:: Bacaan ::
--

Kalimat aktif merupakan konstruksi dasar dari konstruksi akusatif, sementara kalimat antipasif merupakan konstruksi turunan dari kalimat ergatif. Dalam konstruksi antipasif diberlakukan bahwa pasien dalam konstruksi transitif dapat dilesapkan atau dihilangkan dari sebuah klausa. Dalam hal ini, aktif dan antipasif sama dalam hal bahwa agen memiliki properti subjek. Disamping itu, antipasif bisa digunakan untuk membuat kalimat yang ditransitif. Perhatikan contoh kalimat subordinatif berikut ini:

  • 10.    Orlando tek khʌk nɑ si Orlando e koɪ Blind Audition e Voice Kids Indonesia. (Hokkien)

Orlando yakin bahwa Orlando akan lulus dalam Blind Audition The Voice Kids Indonesia. (Bahasa Indonesia)

Kalimat 10) merupakan kalimat kompleks yang terdiri atas dua klausa, dimana klausa pertama merupakan antipasif (tidak bisa dipasifkan), dan klausa kedua merupakan klausa aktif yang statif. Dikatakan statif karena kejadian pada klausa inti ‘yakin…’ bukan merupakan implikasi dari klausa subordinatif yang ditandai dengan konjungsi bahwa ‘nɑ si’.

  • 11.    Keŋ tʃhʌt ɑ boɪ cʌŋ be be pek hun e lʌŋ suɪ bo pɪn ku kʌp ɪ lʌŋ e sɪu keŋ. (Hokkien)

Polisi belum melakukan penggrebekan terhadap para pengedar narkoba meskipun telah mengantongi bukti dan tempat persembunyian    mereka.     (Bahasa

Indonesia)

--

:: Instruksi Tugas 1 ::
Menurut bacaan tentang kalimat antipasif, kalimat antipasif merupakan konstruksi turunan dari kalimat apa?
Bacaan dan catatan ini tidak saling berhubungan.

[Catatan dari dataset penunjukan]
--

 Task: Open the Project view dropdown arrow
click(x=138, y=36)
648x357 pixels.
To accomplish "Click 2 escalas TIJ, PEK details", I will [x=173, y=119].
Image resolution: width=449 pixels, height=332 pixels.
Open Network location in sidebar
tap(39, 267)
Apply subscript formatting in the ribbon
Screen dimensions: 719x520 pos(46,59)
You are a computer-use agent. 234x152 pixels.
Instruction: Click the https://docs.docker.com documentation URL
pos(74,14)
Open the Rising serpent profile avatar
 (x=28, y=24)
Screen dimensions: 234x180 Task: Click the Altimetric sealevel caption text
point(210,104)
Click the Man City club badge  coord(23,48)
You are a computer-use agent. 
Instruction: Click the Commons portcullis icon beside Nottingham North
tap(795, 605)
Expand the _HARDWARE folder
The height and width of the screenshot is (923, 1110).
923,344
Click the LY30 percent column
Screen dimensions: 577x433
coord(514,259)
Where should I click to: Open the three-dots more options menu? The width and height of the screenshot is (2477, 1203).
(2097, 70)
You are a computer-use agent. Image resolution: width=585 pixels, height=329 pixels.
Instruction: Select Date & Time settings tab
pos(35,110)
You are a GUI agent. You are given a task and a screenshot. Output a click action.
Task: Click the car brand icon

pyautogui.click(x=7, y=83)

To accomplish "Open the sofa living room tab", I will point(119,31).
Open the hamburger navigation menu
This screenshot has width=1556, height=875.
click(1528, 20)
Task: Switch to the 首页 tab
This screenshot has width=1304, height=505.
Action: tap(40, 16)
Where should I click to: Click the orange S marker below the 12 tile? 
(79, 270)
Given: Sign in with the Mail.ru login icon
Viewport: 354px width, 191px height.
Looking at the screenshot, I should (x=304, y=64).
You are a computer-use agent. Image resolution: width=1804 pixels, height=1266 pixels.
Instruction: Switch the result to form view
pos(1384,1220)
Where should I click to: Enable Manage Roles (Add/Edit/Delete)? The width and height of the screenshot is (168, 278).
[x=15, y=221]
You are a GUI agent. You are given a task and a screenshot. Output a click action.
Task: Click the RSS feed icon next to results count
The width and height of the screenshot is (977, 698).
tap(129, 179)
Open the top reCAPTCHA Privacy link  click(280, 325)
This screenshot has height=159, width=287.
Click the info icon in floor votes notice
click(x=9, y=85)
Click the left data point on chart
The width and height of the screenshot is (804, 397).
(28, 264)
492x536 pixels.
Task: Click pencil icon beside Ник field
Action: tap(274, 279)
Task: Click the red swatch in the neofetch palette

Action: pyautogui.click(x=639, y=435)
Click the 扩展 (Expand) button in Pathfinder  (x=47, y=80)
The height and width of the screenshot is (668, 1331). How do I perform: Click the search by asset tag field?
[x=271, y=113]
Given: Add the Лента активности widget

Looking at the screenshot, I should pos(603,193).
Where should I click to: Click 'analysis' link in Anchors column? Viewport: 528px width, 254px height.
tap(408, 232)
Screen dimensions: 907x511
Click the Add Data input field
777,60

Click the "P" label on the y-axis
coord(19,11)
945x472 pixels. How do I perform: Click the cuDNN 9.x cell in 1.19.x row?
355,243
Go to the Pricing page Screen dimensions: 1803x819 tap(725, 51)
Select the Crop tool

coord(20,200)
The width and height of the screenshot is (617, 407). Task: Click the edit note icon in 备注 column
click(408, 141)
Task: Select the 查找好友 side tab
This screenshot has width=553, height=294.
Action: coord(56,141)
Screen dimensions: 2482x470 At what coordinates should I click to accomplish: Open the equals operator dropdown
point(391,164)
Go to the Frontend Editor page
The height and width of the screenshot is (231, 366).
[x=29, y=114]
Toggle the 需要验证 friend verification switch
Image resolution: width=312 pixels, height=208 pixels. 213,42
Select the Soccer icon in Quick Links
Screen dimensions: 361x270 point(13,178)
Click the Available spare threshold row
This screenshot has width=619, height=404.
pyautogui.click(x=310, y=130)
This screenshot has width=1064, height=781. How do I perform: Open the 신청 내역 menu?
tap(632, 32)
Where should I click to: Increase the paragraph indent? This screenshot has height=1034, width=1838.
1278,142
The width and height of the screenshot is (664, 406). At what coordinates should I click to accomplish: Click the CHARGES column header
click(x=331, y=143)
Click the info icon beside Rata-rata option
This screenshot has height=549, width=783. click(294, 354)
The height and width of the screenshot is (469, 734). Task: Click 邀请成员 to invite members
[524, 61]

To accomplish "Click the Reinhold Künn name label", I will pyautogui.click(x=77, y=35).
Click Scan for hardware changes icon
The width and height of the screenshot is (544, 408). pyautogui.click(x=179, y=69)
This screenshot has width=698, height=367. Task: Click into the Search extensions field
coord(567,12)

--

:: Instruksi Tugas 2 ::
Format baris-baris dalam catatan sebagai daftar JSON berisi string, satu string untuk setiap baris, mulai dari baris yang memuat "945x472 pixels. How" sampai dengan baris yang memuat "Image resolution: width=312". Kedua baris batas ikut disertakan, dan baris kosong dilewati.

:: Jawaban yang Diharapkan 1 ::
Kalimat ergatif.

:: Jawaban yang Diharapkan 2 ::
[
  "945x472 pixels. How do I perform: Click the cuDNN 9.x cell in 1.19.x row?",
  "355,243",
  "Go to the Pricing page Screen dimensions: 1803x819 tap(725, 51)",
  "Select the Crop tool",
  "coord(20,200)",
  "The width and height of the screenshot is (617, 407). Task: Click the edit note icon in 备注 column",
  "click(408, 141)",
  "Task: Select the 查找好友 side tab",
  "This screenshot has width=553, height=294.",
  "Action: coord(56,141)",
  "Screen dimensions: 2482x470 At what coordinates should I click to accomplish: Open the equals operator dropdown",
  "point(391,164)",
  "Go to the Frontend Editor page",
  "The height and width of the screenshot is (231, 366).",
  "[x=29, y=114]",
  "Toggle the 需要验证 friend verification switch",
  "Image resolution: width=312 pixels, height=208 pixels. 213,42"
]